Landmark Da Vinci exhibitionLONDON - A landmark exhibition of paintings by Leonardo Da Vinci started at London’s National Gallery yesterday, the first time so many of his masterpieces have been displayed together.
Among the nine paintings are his two versions of the “Virgin of the Rocks,” which will hang face to face for the first time.
Da Vinci is thought to have produced about 20 paintings during his lifetime, but just 15 have survived.
Art fans will also be able to see “Salvator Mundi,” which was only recently authenticated as a Da Vinci, as well as three groundbreaking portraits: “The Portrait of a Musician,” “La Belle Ferronniere” and “The Lady with an Ermine.”
The exhibition, which also includes more than 50 drawings, focuses on Da Vinci’s observation, imagination and painting technique which developed while he was employed as the court painter in Milan in the 1480s and 1490s.
“The exhibition focuses for the very first time on Leonardo the painter, and we’ve been able to gather here the largest number of pictures that’s ever been seen in one place,” said curator Luke Syson. “What we see here is an extraordinary journey, one that takes Leonardo from an artist who believed that his responsibility was to record nature as precisely as possible, to an artist who believed that his creative skills were akin to those of God himself.”
Most of the paintings have been loaned from European museums, a remarkable achievement for the National Gallery because curators are normally deeply reluctant to allow their Da Vinci treasures to be shown elsewhere. The result is still an extraordinary collection that is set to pull in the crowds - a gallery spokeswoman confirmed that it had sold an “unprecedented number” of advance tickets to the show, which runs until Feb. 5, 2012. Five hundred tickets will be held back for sale each day, but to avoid any overcrowding, the gallery has limited the numbers of visitors to 180 every 30 minutes, down from the usual 230.
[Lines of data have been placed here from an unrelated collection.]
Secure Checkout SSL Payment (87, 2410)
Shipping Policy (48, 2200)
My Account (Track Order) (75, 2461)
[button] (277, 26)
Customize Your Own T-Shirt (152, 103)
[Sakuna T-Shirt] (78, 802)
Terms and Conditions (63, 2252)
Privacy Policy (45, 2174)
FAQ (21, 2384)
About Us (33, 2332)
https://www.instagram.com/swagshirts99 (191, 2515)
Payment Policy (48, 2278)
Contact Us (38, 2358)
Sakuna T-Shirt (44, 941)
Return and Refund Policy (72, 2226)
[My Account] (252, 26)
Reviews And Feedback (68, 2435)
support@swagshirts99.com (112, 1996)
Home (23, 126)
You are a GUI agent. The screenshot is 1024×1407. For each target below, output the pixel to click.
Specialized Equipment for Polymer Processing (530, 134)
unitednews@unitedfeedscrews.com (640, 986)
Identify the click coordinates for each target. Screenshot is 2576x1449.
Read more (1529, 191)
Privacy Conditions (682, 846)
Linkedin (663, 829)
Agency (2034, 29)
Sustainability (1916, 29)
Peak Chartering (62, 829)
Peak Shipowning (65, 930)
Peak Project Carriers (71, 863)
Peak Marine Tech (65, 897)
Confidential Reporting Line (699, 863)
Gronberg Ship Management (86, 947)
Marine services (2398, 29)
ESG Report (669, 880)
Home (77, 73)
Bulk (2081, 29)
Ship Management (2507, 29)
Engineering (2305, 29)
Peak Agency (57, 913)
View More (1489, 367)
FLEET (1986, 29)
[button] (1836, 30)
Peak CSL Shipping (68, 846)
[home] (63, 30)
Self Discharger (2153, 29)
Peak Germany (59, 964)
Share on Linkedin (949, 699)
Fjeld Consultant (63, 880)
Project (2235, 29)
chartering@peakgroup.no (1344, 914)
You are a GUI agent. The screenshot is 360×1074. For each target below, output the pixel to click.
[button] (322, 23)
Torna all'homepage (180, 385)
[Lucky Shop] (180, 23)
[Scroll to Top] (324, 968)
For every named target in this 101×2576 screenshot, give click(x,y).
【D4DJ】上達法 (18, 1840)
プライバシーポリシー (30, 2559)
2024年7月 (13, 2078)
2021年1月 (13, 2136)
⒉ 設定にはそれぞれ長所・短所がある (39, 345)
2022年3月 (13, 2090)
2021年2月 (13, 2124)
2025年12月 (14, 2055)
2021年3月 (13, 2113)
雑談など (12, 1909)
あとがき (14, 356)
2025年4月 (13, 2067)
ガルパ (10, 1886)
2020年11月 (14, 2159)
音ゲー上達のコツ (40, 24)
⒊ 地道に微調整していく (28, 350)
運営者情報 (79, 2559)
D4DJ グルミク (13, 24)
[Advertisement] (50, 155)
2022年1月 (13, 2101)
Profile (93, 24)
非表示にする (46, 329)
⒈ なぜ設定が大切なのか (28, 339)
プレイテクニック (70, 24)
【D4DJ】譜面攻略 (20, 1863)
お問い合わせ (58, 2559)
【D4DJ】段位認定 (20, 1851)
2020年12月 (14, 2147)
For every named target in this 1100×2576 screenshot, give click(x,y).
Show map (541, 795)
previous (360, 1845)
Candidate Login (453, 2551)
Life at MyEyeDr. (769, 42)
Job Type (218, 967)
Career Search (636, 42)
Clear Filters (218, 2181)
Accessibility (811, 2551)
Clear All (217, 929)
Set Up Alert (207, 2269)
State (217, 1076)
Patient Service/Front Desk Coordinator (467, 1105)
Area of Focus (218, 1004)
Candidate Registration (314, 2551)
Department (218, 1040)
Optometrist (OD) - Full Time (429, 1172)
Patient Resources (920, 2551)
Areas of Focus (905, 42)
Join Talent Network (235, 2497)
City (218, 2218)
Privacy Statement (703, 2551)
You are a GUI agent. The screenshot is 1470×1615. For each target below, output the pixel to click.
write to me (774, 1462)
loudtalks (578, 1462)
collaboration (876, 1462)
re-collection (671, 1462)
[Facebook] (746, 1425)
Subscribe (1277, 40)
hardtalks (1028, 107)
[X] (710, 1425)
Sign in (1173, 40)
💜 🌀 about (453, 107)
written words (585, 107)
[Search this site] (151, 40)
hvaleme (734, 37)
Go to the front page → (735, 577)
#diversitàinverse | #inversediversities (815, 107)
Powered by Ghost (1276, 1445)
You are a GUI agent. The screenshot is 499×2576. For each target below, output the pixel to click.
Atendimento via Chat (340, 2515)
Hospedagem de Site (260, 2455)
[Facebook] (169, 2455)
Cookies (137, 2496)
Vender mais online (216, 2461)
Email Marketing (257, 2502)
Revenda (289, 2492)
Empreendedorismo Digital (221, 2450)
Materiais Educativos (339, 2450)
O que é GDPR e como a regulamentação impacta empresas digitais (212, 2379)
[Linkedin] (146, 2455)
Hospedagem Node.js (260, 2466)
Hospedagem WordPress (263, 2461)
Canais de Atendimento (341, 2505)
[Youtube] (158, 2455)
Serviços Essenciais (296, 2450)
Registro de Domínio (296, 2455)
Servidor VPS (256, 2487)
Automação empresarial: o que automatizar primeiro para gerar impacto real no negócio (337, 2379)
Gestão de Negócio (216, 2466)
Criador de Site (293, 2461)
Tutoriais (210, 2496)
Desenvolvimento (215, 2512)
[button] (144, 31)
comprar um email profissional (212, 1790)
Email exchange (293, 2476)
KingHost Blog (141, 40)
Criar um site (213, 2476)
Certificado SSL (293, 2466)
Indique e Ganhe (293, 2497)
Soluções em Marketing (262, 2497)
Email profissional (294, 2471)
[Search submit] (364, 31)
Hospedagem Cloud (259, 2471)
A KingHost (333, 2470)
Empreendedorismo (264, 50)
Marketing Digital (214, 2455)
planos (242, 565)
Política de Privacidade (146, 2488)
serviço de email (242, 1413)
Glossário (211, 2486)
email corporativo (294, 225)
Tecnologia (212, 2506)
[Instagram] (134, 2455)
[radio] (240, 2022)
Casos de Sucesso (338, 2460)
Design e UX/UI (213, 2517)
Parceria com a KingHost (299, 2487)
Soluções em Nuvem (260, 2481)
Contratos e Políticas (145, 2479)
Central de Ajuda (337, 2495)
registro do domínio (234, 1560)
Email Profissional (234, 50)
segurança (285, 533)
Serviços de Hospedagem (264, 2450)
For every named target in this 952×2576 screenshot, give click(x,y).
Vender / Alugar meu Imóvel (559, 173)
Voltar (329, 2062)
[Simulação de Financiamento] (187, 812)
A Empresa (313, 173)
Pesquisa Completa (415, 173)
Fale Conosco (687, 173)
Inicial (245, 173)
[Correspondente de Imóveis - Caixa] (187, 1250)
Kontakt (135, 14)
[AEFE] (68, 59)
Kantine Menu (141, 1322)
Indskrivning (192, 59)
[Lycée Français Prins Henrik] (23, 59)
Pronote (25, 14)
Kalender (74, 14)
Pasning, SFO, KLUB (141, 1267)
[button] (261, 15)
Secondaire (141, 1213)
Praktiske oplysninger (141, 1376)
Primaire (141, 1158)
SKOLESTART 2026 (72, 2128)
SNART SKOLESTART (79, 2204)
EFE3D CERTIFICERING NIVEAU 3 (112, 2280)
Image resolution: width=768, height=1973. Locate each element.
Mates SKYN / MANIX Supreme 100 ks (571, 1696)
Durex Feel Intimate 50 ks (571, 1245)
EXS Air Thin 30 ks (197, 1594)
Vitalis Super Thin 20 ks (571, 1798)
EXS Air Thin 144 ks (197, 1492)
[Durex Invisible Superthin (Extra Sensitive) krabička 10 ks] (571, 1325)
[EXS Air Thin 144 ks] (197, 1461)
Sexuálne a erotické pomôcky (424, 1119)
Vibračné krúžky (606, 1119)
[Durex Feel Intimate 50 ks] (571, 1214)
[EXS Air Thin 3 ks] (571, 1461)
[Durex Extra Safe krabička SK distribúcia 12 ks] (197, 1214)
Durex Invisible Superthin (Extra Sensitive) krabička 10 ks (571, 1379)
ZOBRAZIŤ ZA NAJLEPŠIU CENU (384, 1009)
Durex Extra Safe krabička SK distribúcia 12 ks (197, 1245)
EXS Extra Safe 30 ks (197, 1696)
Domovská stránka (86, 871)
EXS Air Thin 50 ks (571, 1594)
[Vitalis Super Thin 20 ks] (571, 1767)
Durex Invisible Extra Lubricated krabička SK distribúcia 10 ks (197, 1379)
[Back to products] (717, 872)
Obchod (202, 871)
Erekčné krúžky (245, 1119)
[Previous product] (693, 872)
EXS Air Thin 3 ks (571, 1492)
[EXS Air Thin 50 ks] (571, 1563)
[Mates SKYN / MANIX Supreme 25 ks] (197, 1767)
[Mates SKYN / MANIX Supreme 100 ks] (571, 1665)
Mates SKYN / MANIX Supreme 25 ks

The main highlight is the two versions of the “Virgin on the Rocks,” commissioned at the beginning and the end of Da Vinci’s time in Milan. The first one is held in the Louvre in Paris, and the second at the National Gallery, where it has recently been restored to reveal clearly one of the artist’s trademarks - his astonishing inability to finish his paintings.
“When you look closely you’ll see some parts of the picture are barely taken beyond the initial underdrawing and modelling stage, for example the hand of the angel that supports that back of the Christ child,” said the gallery’s director of conservation, Larry Keith.
Da Vinci’s revolutionary portraits are another highlight, particularly the painting of Cecilia Gallerani, his patron Ludovico Maria Sforza’s mistress. “The Lady with an Ermine,” which was stolen by the Nazis from Poland before being returned and displayed in Krakow, is proclaimed as the first truly modern portrait for the way it appears to convey Gallerani’s inner thoughts.
The best-known of Leonardo’s works, the “Mona Lisa,” will, however, be staying in Paris.